The electrode assembly 150 may be accommodated together with an electrolyte in an case 160 to define the lithium secondary battery. In exemplary embodiments, a non-aqueous electrolyte may be used as the electrolyte.

The non-aqueous electrolyte may include a lithium salt and an organic solvent. The lithium salt may be represented by Li⁺X⁻, and an anion of the lithium salt X⁻ may include, e.g., F⁻, Cl⁻, Br⁻, I⁻, NO₃⁻, N(CN)₂⁻, BF₄⁻, ClO₄⁻, PF₆⁻, (CF₃)₂PF₄⁻, (CF₃)₃PF₃⁻, (CF₃)₄PF₂⁻, (CF₃)₅PF⁻, (CF₃)₆P⁻, CF₃SO₃⁻, CF₃CF₂SO₃⁻, (CF₃SO₂)₂N⁻, (FSO₂)₂N⁻, CF₃CF₂(CF₃)₂CO⁻, (CF₃SO₂)₂CH⁻, (SF₅)₃C⁻, (CF₃SO₂)₃C⁻, CF₃(CF₂)₇SO₃⁻, CF₃CO₂⁻, CH₃CO₂⁻, SCN⁻, (CF₃CF₂SO₂)₂N⁻, etc. These may be used alone or in a combination thereof.
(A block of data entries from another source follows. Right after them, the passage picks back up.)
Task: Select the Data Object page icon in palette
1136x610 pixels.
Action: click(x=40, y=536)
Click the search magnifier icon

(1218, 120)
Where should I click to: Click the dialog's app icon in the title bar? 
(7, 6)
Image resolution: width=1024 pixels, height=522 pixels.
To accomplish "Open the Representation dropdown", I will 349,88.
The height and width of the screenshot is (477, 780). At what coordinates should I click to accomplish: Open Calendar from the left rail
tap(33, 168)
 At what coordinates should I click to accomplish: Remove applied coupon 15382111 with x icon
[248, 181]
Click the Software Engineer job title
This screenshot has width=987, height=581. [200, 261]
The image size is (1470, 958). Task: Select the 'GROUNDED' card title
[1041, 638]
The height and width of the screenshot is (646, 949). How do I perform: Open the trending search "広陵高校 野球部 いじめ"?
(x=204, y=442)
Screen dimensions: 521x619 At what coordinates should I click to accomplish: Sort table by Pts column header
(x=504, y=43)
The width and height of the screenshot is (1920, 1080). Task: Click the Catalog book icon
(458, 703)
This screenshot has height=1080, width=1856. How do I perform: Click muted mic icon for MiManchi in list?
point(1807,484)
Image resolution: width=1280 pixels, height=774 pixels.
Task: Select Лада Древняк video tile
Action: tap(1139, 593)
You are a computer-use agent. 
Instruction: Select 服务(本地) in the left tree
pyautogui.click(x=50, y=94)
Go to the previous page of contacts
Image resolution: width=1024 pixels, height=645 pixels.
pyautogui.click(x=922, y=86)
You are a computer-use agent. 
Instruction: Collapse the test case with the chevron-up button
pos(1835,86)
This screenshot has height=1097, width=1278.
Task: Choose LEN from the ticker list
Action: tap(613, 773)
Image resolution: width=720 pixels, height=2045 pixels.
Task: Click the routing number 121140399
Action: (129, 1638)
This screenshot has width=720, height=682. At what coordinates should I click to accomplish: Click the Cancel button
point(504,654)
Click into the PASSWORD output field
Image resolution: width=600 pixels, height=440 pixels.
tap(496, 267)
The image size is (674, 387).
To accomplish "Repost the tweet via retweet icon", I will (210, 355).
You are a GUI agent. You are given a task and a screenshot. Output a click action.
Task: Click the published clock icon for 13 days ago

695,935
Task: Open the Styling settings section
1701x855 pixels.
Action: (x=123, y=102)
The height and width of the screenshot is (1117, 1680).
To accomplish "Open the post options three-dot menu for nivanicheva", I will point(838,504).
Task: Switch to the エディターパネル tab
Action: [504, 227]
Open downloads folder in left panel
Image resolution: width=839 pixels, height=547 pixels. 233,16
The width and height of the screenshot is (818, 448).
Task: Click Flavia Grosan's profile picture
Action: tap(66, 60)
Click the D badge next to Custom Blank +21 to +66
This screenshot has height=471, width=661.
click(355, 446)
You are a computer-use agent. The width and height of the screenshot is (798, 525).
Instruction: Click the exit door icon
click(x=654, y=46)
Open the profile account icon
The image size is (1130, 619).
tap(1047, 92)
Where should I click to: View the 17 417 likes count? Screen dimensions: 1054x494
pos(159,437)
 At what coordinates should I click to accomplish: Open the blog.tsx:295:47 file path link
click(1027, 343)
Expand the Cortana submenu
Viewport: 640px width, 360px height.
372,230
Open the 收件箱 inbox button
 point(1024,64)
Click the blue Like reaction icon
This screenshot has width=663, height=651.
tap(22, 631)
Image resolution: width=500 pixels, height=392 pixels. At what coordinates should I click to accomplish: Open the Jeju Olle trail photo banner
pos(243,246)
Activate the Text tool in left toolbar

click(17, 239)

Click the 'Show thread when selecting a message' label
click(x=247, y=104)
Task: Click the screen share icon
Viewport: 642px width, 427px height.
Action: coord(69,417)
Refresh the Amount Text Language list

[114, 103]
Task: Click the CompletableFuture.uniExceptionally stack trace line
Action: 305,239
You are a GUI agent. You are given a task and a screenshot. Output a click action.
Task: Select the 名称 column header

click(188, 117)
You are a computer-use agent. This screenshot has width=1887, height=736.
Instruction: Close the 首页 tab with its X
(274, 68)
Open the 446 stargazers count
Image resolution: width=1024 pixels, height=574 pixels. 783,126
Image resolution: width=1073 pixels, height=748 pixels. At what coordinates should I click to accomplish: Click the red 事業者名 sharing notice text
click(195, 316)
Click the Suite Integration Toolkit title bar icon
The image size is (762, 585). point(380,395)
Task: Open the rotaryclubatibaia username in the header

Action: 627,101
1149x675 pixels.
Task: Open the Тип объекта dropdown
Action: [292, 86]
The organic solvent may include, e.g., propylene carbonate (PC), ethylene carbonate (EC), diethyl carbonate (DEC), dimethyl carbonate (DMC), ethylmethyl carbonate (EMC), methylpropyl carbonate, dipropyl carbonate, dimethyl sulfoxide, acetonitrile, dimethoxy ethane, diethoxy ethane, vinylene carbonate, sulfolane, gamma-butyrolactone, propylene sulfite, tetrahydrofuran, etc. These may be used alone or in a combination of two or more therefrom.

As illustrated in FIG. 1, electrode tabs (a cathode tab and an anode tab) may protrude from the cathode current collector 105 and the anode current collector 125 included in each electrode cell to one side of the case 160. The electrode tabs may be welded together with the one side of the case 160 to be connected to an electrode lead (a cathode lead 107 and an anode lead 127) that may be extended or exposed to an outside of the case 160.

The lithium secondary battery may be manufactured in, e.g., a cylindrical shape using a can, a square shape, a pouch shape or a coin shape.

Hereinafter, preferred embodiments are proposed to more concretely describe the present invention. However, the following examples are only given for illustrating the present invention and those skilled in the related art will obviously understand that various alterations and modifications are possible within the scope and spirit of the present invention. Such alterations and modifications are duly included in the appended claims.

Evaluation Example 1
Example 1
(1) Preparation of Cathode Active Material

NiSO₄, CoSO₄and MnSO₄were mixed in a molar ratio of 0.94:0.05:0.01, respectively, using distilled water from which internal dissolved oxygen was removed by bubbling with N₂for 24 hours. The solution was introduced into a reactor at 50° C. and co-precipitation was performed for 48 hours using NaOH and NH₃H₂O as a precipitating agent and a chelating agent, respectively, to obtain Ni_0.94Co_0.05Mn_0.01(OH)₂as a transition metal precursor. The obtained precursor was dried at 80° C. for 12 hours and then redried at 110° C. for 12 hours.

Lithium hydroxide and the transition metal precursor were put into a dry mixer so that a molar ratio of Li:transition metal was 1.03:1, and (NH₄)₂HPO₄was put into a dry mixer as a phosphorus source. An input amount of the phosphorus source was adjusted so that a weight of elemental phosphorus was 1,500 ppm based on a total weight of the cathode active material.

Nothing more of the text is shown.